Adolescence is a gradual transition period between childhood and adulthood, characterized by greater sensitivity to rewarding stimuli. Consistently, demographic studies have shown that teenagers show a high prevalence of rewarding drugs use, mainly nicotine-containing products and cannabis. Clinical researches have associated the adolescence consume of nicotine and cannabis with a higher vulnerability to develop neuropsychiatric diseases in adulthood such as depression, schizophrenia, and drug addiction. Despite these evidence, it is difficult to conclusively prove causal relationships with longitudinal and retrospective clinical research in humans. Accordingly, preclinical animal models are indispensable tools to determine the causal relationship between early neurodevelopmental drug exposure and psychiatric disease risk. Preclinical rodent models have been widely used to research the neurobiological mechanisms underlying the vulnerability of the adolescent brain because the similarities in behavioral patterns and brain maturation processes with human adolescents. Particularly, both human teenager and adolescent rodents show similar patterns of DA maturation, and dysregulations in these neuronal circuits may induce phenotypes associated with psychiatric diseases.

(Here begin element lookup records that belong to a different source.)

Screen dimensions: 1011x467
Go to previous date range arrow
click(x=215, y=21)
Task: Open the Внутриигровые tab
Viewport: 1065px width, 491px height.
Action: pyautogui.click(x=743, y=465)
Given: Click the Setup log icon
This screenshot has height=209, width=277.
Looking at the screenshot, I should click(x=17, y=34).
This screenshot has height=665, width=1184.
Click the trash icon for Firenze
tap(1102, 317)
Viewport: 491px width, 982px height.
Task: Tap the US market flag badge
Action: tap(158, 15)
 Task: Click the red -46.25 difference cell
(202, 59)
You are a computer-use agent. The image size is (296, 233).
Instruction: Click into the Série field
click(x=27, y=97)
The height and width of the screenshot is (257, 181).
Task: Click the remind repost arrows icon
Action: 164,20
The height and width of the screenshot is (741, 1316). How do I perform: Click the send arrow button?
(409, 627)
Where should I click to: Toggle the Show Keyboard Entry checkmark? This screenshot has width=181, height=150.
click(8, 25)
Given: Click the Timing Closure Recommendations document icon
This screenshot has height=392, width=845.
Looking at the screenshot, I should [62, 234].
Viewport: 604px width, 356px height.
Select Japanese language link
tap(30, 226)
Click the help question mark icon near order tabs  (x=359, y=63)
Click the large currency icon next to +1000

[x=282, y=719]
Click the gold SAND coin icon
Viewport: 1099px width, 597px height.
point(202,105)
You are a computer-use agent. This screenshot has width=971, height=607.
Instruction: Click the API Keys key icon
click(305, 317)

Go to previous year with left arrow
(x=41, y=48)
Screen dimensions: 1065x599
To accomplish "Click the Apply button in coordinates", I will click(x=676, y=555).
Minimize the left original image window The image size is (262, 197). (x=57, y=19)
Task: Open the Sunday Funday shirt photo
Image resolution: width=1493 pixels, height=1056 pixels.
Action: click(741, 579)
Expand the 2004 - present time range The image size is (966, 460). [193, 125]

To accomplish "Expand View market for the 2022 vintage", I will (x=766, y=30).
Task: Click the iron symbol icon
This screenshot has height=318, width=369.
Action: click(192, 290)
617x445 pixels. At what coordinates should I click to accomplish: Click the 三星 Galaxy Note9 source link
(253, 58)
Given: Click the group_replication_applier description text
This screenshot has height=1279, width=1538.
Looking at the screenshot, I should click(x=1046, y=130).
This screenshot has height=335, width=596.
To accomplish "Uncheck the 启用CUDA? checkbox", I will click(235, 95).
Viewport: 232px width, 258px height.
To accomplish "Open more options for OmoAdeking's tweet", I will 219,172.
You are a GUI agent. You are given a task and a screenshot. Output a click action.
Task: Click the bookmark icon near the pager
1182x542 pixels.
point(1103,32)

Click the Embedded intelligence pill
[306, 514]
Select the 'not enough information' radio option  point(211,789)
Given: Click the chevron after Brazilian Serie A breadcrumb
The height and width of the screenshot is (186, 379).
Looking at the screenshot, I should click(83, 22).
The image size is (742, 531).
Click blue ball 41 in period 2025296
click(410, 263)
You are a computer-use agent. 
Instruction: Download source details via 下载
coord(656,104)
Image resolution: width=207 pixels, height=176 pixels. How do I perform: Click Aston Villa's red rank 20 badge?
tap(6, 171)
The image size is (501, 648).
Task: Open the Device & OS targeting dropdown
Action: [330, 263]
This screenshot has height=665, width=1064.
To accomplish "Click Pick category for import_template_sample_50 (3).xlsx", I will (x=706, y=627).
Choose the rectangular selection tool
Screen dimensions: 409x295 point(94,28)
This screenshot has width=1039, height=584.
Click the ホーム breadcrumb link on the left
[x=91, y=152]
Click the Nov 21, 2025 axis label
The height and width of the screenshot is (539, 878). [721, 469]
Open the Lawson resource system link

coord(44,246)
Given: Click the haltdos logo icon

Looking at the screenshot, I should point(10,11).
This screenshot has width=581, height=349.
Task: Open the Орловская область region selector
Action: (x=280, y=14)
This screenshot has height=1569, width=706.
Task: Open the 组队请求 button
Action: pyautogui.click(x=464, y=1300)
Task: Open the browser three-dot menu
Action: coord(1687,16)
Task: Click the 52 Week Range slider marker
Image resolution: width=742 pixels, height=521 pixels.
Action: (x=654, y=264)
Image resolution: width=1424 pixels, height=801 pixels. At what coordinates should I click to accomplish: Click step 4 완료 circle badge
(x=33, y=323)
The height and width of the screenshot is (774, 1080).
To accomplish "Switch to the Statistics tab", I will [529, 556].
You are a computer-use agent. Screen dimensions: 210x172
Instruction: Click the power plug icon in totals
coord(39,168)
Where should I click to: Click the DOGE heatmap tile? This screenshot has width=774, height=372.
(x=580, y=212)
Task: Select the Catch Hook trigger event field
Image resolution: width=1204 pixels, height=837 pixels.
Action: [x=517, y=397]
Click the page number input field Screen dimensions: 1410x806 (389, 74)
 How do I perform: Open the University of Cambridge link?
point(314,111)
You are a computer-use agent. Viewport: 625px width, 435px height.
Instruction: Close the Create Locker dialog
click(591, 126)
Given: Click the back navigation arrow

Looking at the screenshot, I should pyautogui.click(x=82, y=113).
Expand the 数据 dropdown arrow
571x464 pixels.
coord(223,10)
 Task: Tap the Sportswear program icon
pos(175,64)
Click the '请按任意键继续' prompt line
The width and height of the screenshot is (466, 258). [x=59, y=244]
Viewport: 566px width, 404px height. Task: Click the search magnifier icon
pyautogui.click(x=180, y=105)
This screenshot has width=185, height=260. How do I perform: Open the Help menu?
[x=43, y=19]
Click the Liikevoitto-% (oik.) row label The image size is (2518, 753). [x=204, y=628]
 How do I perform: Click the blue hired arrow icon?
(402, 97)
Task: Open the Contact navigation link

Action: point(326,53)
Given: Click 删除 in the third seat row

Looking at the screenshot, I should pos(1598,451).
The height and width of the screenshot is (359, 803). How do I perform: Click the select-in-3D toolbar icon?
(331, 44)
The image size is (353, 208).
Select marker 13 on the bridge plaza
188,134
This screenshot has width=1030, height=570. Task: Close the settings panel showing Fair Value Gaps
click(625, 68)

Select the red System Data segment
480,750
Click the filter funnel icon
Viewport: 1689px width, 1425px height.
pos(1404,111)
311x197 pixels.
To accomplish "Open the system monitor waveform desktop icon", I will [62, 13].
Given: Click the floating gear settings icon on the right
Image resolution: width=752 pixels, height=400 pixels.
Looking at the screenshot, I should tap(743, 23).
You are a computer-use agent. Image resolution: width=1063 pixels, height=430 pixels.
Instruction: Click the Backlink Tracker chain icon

This chapter will describe the THC and nicotine adolescent exposure methods in rats that induce a long-term dysregulation of the dopaminergic system. Furthermore, this chapter will detail the experimental protocol used in our laboratory to test the electrical activity of dopaminergic neurons. In addition, these methodologies include preclinical testing protocols for several neuropsychiatric behavioral phenotypes related to social cognition and motivation, memory processing, and anhedonia-like behaviors.